* **What you will do**: What lines of the data include the string "复制指向此部分的链接"? Copy them all.

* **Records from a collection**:
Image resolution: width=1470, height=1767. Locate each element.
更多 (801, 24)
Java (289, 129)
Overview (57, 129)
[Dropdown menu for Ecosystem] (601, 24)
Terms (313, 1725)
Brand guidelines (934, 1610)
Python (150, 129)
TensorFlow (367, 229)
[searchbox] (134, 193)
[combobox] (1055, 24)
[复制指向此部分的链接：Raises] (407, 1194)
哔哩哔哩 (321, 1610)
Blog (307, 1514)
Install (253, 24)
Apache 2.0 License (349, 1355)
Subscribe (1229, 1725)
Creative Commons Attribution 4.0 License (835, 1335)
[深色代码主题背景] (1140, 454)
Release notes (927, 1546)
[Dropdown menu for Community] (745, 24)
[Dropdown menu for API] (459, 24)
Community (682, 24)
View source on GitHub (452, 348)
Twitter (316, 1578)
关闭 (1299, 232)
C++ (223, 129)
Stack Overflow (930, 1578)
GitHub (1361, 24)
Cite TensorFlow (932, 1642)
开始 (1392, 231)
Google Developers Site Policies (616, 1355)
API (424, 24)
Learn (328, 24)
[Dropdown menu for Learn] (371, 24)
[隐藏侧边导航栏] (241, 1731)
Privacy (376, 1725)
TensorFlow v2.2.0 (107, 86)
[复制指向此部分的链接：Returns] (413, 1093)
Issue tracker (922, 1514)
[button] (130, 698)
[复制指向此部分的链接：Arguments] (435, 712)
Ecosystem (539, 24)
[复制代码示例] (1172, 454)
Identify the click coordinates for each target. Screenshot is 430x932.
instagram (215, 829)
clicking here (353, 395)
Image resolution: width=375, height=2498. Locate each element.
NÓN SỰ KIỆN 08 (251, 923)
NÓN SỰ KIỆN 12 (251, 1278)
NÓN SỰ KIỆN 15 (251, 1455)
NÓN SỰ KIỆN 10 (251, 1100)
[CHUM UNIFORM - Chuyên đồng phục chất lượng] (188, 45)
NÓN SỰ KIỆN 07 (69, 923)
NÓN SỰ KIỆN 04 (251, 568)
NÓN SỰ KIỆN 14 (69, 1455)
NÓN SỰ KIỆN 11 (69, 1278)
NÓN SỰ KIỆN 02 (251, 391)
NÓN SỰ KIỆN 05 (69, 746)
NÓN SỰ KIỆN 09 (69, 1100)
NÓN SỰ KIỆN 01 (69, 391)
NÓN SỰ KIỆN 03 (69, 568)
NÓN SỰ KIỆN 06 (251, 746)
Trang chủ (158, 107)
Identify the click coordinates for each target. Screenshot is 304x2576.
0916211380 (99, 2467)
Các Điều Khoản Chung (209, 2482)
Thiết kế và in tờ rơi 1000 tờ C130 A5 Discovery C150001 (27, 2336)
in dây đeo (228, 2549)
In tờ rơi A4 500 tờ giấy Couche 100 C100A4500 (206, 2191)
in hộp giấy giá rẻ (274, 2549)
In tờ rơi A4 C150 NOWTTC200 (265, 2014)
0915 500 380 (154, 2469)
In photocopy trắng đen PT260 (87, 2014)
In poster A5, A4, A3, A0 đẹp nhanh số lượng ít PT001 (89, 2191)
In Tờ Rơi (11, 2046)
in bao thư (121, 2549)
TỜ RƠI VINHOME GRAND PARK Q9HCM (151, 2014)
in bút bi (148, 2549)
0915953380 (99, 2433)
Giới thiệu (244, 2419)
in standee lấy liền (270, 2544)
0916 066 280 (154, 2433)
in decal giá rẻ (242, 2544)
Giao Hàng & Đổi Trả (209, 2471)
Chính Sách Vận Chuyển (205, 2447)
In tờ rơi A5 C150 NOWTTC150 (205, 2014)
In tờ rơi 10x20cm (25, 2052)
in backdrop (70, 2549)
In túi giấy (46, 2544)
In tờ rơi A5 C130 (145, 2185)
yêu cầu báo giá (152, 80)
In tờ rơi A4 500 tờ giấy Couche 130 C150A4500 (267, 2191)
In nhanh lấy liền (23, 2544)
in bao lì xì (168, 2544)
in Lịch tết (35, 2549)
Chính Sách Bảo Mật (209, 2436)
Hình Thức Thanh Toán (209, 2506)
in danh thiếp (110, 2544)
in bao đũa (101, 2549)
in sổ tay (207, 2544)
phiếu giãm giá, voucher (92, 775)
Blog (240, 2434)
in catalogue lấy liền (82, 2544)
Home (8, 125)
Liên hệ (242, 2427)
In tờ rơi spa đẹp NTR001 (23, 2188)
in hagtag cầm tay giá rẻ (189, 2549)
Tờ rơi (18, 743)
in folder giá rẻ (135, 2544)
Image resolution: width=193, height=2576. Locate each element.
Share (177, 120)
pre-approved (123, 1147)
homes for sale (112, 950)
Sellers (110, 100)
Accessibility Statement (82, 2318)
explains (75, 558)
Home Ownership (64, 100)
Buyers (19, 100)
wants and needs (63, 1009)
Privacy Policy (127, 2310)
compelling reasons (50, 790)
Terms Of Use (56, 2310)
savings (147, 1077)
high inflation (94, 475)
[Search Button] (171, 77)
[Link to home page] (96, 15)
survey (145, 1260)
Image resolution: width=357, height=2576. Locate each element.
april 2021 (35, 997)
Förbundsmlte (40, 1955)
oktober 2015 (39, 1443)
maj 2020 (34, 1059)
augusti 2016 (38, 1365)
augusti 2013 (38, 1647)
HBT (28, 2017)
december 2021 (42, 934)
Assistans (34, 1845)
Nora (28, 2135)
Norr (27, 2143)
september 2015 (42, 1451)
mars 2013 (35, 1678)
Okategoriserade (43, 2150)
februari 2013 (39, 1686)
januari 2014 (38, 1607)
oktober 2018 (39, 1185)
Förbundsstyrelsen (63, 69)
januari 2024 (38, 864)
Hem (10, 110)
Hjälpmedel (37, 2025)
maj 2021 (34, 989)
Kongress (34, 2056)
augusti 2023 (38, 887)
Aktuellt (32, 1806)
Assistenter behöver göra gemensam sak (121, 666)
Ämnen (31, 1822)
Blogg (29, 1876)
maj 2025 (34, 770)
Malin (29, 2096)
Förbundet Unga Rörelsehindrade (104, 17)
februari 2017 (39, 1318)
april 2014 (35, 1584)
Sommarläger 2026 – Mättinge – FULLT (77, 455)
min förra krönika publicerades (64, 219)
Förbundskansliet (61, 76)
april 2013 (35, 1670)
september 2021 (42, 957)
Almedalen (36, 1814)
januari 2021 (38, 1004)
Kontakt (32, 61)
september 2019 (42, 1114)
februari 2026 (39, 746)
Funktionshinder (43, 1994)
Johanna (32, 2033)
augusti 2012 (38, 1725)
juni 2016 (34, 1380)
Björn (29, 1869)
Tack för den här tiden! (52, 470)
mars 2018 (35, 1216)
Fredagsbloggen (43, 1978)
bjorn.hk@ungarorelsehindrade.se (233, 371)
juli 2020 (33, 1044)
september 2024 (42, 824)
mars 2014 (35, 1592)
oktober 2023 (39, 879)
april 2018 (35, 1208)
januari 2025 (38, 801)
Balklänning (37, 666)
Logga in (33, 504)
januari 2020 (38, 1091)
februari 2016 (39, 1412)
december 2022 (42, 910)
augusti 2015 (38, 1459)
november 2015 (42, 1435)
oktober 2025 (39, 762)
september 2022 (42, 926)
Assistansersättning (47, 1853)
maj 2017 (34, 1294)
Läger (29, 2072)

* **Problem solution**:
[复制指向此部分的链接：Raises] (407, 1194)
[复制指向此部分的链接：Returns] (413, 1093)
[复制指向此部分的链接：Arguments] (435, 712)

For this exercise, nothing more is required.